>> start Data for this exercise

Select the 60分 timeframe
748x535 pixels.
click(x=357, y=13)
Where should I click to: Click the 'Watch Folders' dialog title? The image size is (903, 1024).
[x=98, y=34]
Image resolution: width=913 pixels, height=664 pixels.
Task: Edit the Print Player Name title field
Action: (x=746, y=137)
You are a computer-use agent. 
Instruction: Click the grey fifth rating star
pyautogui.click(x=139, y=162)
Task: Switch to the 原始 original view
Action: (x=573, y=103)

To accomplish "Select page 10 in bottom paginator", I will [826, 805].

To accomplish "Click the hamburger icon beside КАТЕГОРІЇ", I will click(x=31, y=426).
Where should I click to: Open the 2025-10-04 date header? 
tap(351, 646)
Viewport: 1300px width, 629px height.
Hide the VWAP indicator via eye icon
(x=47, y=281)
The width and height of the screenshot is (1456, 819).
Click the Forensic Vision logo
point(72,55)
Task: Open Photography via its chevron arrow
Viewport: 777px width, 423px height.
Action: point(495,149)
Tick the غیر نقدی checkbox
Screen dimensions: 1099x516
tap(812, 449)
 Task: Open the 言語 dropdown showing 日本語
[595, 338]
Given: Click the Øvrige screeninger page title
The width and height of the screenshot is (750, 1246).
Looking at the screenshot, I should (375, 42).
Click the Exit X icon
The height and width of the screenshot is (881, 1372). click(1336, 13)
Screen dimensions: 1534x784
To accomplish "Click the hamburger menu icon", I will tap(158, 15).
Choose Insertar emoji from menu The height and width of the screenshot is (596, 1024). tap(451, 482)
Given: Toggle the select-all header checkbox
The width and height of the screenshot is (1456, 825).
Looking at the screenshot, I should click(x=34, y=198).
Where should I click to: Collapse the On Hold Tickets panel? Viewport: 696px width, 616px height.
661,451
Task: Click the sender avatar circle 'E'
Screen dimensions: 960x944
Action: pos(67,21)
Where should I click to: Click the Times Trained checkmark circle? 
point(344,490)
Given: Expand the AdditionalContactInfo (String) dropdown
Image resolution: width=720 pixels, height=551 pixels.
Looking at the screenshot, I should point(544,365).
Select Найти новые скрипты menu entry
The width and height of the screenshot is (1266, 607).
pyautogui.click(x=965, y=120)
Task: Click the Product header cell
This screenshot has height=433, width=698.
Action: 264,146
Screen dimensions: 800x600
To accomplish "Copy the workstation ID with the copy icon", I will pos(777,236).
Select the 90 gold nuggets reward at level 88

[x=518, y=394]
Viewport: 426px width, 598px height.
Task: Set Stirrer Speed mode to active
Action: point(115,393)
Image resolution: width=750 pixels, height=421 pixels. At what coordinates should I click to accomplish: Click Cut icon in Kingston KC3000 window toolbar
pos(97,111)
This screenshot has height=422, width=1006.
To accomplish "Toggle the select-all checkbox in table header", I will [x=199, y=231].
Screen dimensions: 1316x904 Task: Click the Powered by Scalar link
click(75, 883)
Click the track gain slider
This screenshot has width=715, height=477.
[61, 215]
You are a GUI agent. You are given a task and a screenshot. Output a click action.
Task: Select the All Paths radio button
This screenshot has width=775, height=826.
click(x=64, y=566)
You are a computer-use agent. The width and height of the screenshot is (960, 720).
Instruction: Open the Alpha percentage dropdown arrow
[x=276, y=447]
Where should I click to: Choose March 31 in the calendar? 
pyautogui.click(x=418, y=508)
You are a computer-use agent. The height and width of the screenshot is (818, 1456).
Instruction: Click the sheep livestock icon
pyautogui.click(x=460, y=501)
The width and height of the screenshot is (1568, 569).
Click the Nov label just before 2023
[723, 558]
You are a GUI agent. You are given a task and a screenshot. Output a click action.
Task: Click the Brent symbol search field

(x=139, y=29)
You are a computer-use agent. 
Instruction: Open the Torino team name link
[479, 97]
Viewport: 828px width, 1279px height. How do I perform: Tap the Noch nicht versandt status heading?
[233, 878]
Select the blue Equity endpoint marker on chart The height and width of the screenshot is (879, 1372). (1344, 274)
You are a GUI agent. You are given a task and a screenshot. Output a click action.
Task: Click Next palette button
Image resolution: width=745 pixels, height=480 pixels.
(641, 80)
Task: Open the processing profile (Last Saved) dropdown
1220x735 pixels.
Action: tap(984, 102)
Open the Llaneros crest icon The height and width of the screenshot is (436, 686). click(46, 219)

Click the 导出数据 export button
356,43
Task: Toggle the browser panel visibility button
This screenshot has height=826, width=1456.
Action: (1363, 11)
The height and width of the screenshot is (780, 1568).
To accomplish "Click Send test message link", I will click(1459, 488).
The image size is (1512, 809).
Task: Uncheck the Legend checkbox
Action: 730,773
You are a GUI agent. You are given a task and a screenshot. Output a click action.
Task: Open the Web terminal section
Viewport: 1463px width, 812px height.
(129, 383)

>> end Data for this exercise

> **Task statement**
Pull out the lines starting at the one containing "The height and width of the screenshot is (780, 1568)." and ending with the last of the lines, both ends included, and reproduce them verbatim.

> **The result**
The height and width of the screenshot is (780, 1568).
To accomplish "Click Send test message link", I will click(1459, 488).
The image size is (1512, 809).
Task: Uncheck the Legend checkbox
Action: 730,773
You are a GUI agent. You are given a task and a screenshot. Output a click action.
Task: Open the Web terminal section
Viewport: 1463px width, 812px height.
(129, 383)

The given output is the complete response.